----- Source data
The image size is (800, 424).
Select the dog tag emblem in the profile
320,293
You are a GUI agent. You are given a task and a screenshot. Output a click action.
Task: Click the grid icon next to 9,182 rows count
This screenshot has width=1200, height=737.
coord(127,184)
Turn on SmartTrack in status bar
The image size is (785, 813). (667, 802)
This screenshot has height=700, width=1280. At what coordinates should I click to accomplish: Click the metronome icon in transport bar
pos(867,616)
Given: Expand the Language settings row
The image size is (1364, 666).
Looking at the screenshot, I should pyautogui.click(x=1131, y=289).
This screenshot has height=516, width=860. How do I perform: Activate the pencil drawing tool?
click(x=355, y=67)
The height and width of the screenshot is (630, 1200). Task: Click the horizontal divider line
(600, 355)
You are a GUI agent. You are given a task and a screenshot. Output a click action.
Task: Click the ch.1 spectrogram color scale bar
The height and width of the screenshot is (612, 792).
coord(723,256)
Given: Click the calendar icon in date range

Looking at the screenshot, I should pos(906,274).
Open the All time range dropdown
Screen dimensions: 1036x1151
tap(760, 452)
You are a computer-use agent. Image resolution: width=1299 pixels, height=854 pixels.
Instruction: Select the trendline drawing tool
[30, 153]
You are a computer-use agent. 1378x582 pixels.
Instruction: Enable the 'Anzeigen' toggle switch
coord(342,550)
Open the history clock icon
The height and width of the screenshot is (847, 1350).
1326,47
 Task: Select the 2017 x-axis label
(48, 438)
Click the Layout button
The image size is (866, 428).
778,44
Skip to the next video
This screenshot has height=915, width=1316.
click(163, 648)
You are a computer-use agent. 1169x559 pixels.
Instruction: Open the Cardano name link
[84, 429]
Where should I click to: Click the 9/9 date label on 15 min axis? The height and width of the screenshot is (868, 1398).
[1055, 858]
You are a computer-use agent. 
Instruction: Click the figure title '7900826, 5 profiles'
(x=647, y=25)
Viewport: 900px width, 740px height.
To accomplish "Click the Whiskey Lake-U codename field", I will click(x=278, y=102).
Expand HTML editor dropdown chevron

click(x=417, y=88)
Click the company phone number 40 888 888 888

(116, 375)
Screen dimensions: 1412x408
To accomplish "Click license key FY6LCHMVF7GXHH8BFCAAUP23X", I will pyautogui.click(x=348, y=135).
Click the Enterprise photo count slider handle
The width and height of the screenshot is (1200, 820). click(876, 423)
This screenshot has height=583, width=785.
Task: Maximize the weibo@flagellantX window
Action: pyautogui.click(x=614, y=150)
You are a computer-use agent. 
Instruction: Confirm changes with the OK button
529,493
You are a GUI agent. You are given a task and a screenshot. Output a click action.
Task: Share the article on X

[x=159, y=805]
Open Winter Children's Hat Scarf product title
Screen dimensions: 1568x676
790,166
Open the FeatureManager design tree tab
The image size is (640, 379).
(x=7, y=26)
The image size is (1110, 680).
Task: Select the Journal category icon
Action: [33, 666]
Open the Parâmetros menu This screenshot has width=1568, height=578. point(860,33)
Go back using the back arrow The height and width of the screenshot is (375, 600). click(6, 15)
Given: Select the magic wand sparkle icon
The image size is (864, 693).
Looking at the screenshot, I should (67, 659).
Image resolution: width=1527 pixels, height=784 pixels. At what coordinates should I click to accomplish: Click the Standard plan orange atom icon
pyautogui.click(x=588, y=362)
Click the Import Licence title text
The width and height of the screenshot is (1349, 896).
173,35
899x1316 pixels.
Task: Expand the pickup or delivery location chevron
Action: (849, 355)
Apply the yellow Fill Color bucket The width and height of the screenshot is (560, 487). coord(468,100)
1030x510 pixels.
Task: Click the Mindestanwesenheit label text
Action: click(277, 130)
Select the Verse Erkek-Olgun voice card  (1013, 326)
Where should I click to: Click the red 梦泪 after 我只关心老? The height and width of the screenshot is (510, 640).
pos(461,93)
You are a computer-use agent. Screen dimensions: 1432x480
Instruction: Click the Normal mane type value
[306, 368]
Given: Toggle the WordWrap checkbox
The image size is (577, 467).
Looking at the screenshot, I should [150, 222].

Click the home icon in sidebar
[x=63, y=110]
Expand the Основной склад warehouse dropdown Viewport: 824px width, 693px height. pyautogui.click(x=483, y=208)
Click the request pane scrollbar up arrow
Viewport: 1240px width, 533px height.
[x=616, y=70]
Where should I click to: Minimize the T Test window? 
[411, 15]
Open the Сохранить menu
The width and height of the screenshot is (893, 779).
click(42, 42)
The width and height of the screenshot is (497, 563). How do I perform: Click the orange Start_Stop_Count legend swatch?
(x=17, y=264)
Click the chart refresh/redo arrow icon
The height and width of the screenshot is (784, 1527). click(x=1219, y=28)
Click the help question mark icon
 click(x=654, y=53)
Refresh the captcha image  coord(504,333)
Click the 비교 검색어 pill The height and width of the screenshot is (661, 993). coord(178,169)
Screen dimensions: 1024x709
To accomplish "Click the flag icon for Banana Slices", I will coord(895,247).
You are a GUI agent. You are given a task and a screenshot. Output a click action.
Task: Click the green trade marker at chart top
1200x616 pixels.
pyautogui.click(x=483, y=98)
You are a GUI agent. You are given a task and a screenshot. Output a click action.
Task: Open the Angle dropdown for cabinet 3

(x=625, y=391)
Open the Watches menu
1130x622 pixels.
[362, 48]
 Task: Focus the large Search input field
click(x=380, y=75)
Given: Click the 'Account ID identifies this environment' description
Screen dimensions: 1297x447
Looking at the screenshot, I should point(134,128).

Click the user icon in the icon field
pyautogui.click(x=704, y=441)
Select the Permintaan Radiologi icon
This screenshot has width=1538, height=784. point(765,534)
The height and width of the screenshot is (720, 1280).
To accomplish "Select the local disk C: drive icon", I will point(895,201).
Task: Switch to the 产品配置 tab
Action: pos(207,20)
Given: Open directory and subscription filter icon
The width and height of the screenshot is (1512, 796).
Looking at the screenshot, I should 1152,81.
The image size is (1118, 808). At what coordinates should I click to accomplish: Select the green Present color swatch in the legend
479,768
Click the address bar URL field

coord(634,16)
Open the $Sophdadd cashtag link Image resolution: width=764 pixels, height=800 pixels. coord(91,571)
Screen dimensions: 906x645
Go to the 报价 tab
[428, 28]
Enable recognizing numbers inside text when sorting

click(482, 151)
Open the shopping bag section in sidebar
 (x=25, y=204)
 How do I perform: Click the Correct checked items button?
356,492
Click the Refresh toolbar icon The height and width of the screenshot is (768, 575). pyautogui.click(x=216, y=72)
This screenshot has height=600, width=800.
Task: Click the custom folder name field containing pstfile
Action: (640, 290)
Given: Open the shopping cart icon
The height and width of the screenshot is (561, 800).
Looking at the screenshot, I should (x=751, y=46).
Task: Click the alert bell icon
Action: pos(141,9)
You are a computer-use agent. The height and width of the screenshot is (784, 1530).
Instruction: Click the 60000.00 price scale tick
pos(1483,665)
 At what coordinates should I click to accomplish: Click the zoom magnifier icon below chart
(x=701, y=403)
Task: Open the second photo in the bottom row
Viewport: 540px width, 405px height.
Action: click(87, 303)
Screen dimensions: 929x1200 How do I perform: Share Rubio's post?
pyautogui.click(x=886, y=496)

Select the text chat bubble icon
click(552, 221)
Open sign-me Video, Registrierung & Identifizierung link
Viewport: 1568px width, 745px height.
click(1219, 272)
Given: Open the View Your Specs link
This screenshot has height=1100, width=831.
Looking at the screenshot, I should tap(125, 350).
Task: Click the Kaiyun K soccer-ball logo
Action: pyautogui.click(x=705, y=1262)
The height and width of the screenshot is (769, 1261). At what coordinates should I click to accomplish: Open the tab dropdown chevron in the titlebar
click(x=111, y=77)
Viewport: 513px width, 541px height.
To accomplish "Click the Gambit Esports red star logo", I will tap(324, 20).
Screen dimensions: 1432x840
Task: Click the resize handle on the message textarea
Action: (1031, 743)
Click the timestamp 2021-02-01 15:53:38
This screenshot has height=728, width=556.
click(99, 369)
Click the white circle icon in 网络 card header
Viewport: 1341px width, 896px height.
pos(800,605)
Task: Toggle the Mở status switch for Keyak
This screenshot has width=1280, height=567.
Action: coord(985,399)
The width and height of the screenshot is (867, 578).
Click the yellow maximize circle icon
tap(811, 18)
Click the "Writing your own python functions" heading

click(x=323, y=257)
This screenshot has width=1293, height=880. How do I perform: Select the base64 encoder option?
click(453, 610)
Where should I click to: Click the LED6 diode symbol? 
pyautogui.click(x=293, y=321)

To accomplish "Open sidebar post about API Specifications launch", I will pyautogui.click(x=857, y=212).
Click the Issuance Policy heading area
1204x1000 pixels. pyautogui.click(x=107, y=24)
----------
*Task item*
Nothing before the line containing "Where should I click to: Click the LED6" should be repeated; repeat that line and all later lines through the end of the data above, exactly.

*Task result*
Where should I click to: Click the LED6 diode symbol? 
pyautogui.click(x=293, y=321)

To accomplish "Open sidebar post about API Specifications launch", I will pyautogui.click(x=857, y=212).
Click the Issuance Policy heading area
1204x1000 pixels. pyautogui.click(x=107, y=24)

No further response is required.